Cochrane adds puppy yoga and puppy pilates to June events calendar
Cochrane’s June calendar pairs Puppy Pilates at 11:30 a.m. with Puppy Yoga at 12:30 p.m., giving locals two 45-minute ways to try dog-centered fitness.

Puppy workouts landed right in the middle of Cochrane’s weekend calendar, with Puppy Pilates set for 11:30 a.m. and Puppy Yoga at 12:30 p.m. on Saturday, June 20, at The Study Movement & Wellness Studio in Cochrane, Alberta, #13, 30 Griffin Industrial Point. If you are choosing between the two, the split is straightforward: Pilates comes first and reads like the steadier, more controlled class, while yoga follows as the softer mat session for anyone who wants the puppy energy without a punishing pace.
The town did not tuck the listing away. The June 18 community calendar also carried a World Cup watch party, an open house for out-of-school care, Friday-night BBQ and karaoke, a silent book club and a summer kickoff event, which is exactly the kind of lineup that turns a niche class into something locals can actually compare against the rest of their weekend options. Puppy Pilates and Puppy Yoga were not treated as a novelty side note. They sat on the page like any other neighborhood plan.

The Cochrane and Area Humane Society has linked that pairing to a recurring Puppy Yoga & Pilates fundraiser with The Study Movement & Wellness Studio, and the 2026 dates run from May 23 through Dec. 19, including June 20, July 18, Aug. 15, Sept. 19, Oct. 17 and Nov. 21. Each date has two 45-minute sessions, 11:30 a.m. to 12:15 p.m. and 12:30 p.m. to 1:15 p.m., and the society says all fees support the animals. A separate May 23 listing put the price at $20, which gives the event a real, usable entry point rather than a vague fundraiser pitch.
That is also what makes the pairing interesting from a dog-yoga standpoint. The Study says it is Cochrane’s first boutique spin, barre, yoga, pilates, circuit and wellness studio, so the addition of puppy sessions fits a broader fitness identity instead of sitting outside it. For beginners, Pilates is the safer bet if you want structure and a little more body control; Yoga is the better fit if you want a familiar stretch-and-breathe format with puppies moving through the room.

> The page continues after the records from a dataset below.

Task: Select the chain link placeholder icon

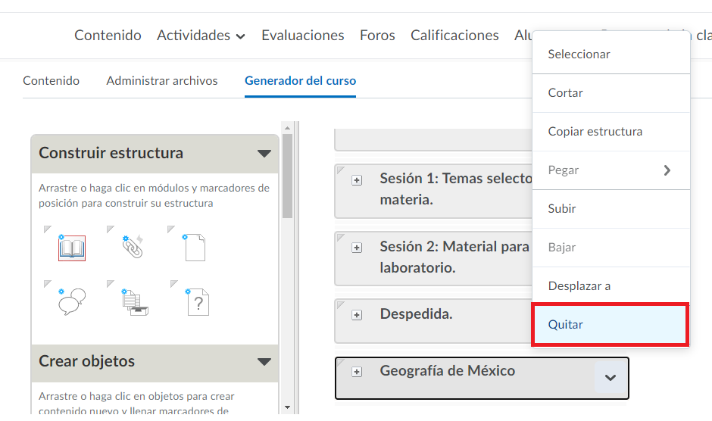Action: coord(133,247)
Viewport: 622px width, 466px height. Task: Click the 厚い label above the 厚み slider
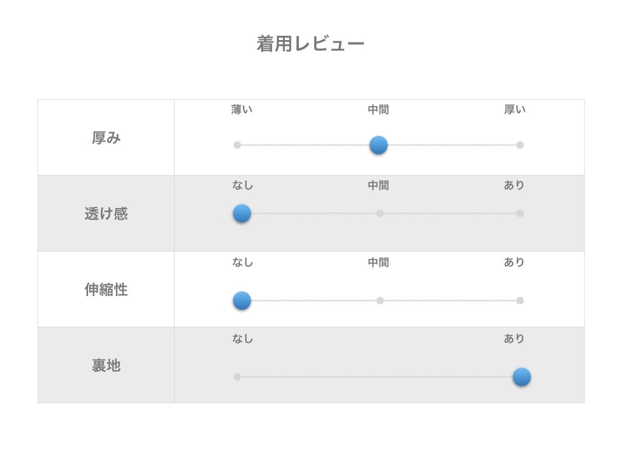pyautogui.click(x=514, y=110)
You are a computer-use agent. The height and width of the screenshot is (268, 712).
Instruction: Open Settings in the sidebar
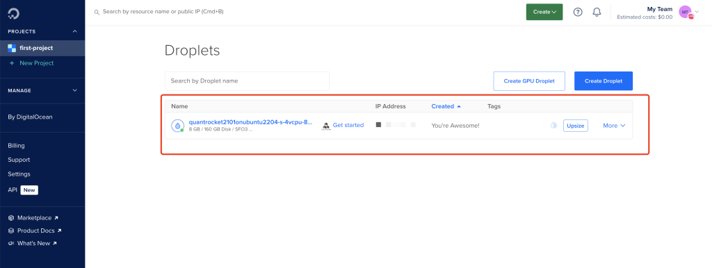tap(19, 174)
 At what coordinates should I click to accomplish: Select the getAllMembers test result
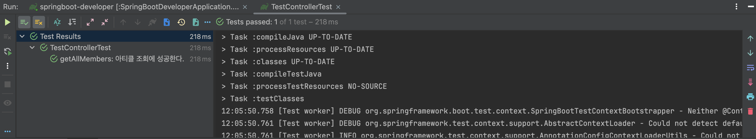[122, 59]
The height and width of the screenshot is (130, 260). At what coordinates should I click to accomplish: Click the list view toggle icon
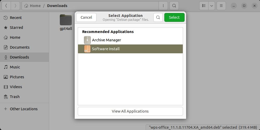204,5
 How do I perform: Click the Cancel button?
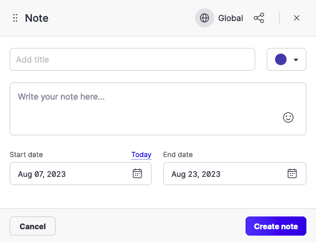coord(33,226)
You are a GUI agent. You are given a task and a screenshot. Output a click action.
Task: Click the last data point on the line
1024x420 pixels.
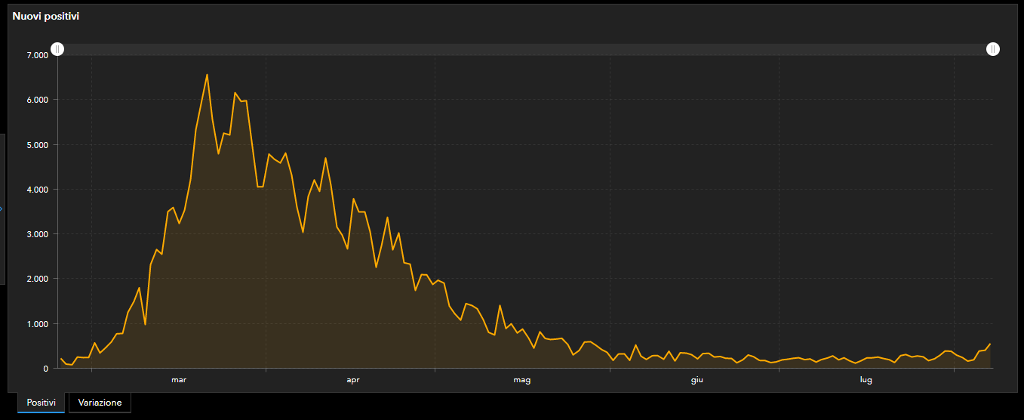pos(990,344)
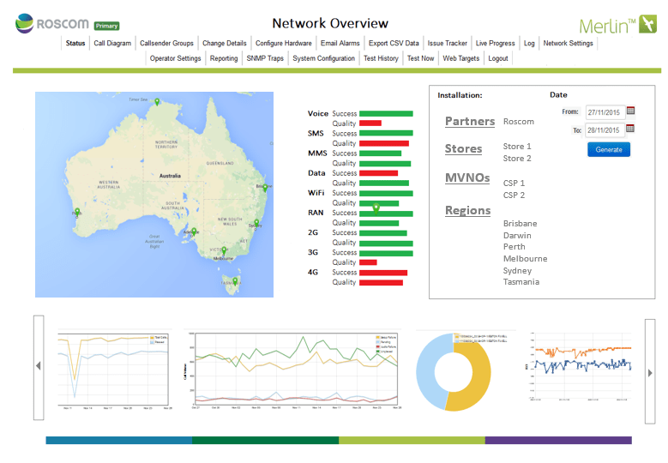668x463 pixels.
Task: Click the Generate button
Action: tap(609, 149)
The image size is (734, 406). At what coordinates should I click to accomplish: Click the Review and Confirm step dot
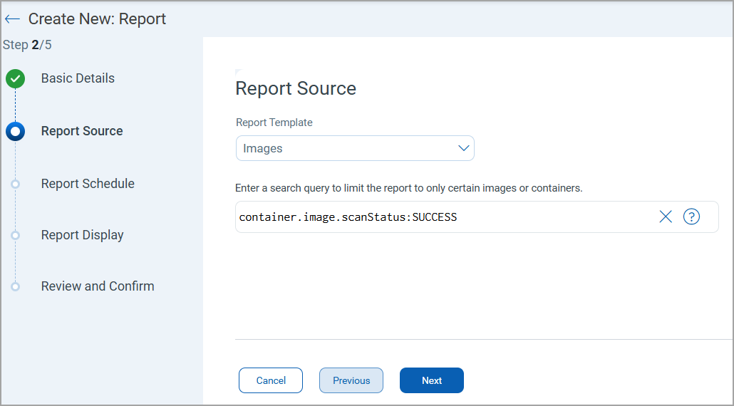point(15,286)
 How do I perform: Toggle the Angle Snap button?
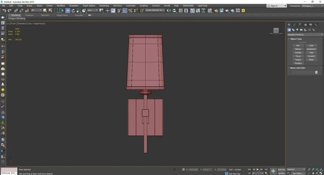coord(125,11)
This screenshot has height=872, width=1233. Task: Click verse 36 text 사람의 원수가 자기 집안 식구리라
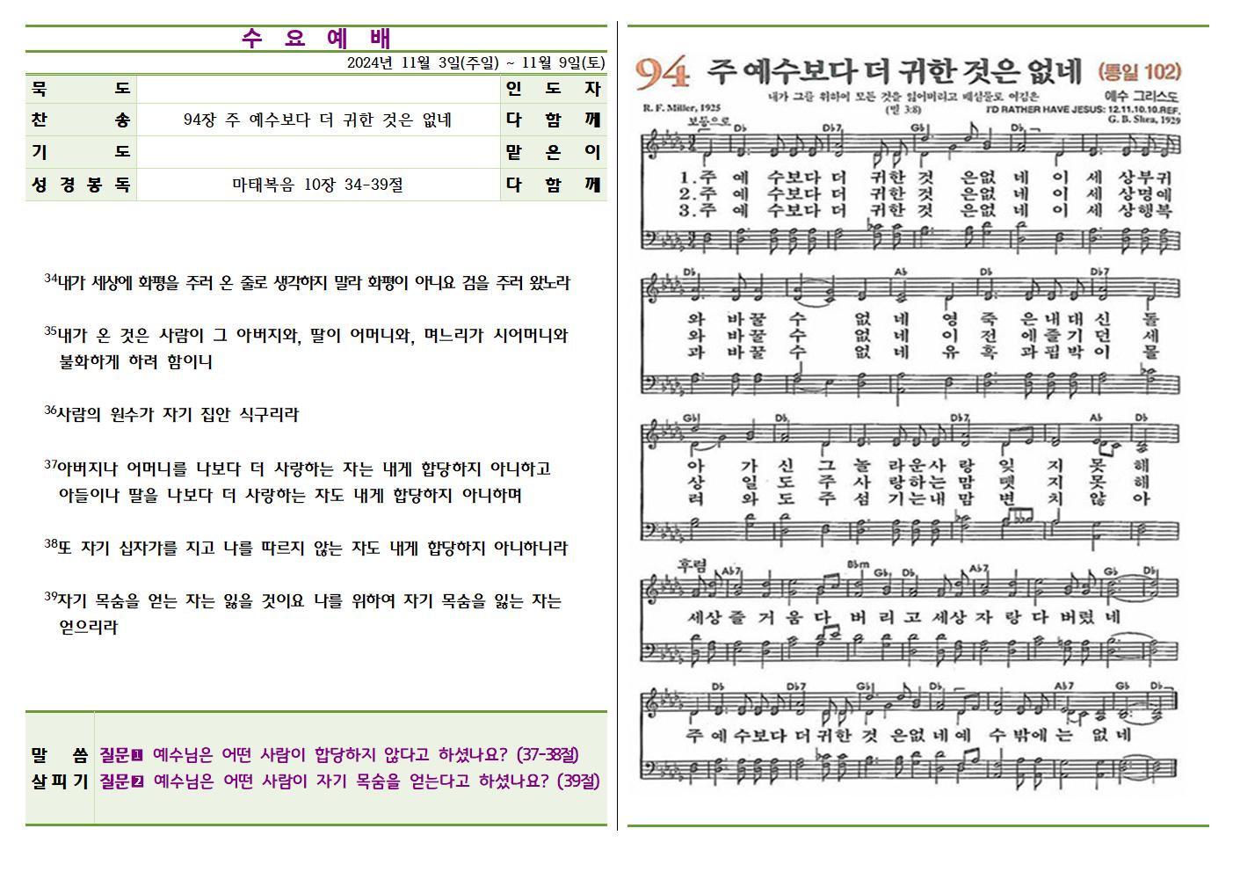coord(178,415)
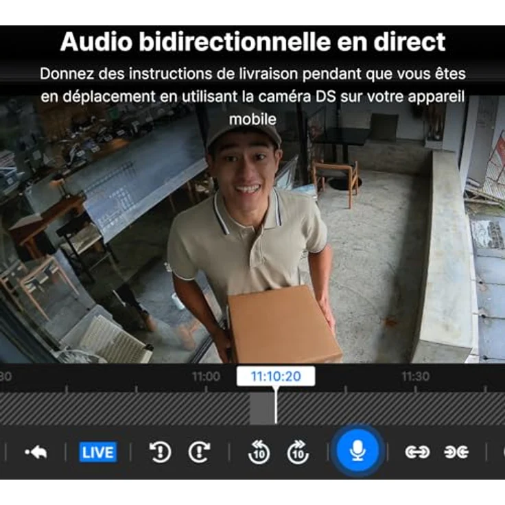Rewind playback by 10 seconds

coord(259,452)
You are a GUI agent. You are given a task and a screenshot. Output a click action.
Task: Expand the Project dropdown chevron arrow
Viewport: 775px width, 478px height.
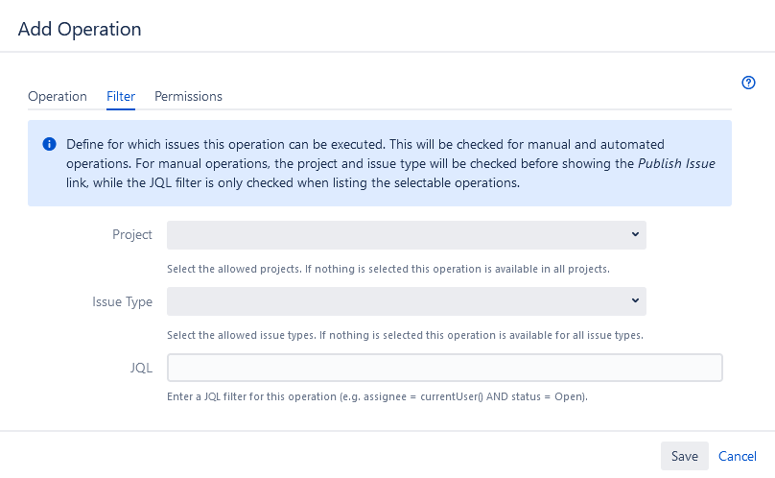pyautogui.click(x=635, y=234)
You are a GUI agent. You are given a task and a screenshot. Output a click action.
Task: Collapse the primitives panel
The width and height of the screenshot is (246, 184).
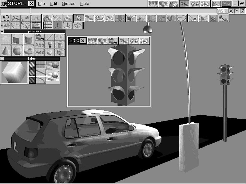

The welfare question still matters, though, and it should. Animal-welfare coverage of puppy yoga has flagged stress, overhandling and commodification of young animals, while ethical versions are expected to keep session times limited, use trained handlers, source animals transparently and maintain clear welfare policies. Cochrane’s calendar does not spell out every operational detail, but the two-class format, the monthly schedule and the humane-society fundraising tie-in show a town that has room for dog-centered fitness, as long as the puppies stay at the center of the setup.
This article was produced by Prism’s automated news system from verified source data, official records, and press releases, then run through automated quality and moderation checks before publishing. The system is built and supervised by the people who set the standards it runs under. Read our full AI policy.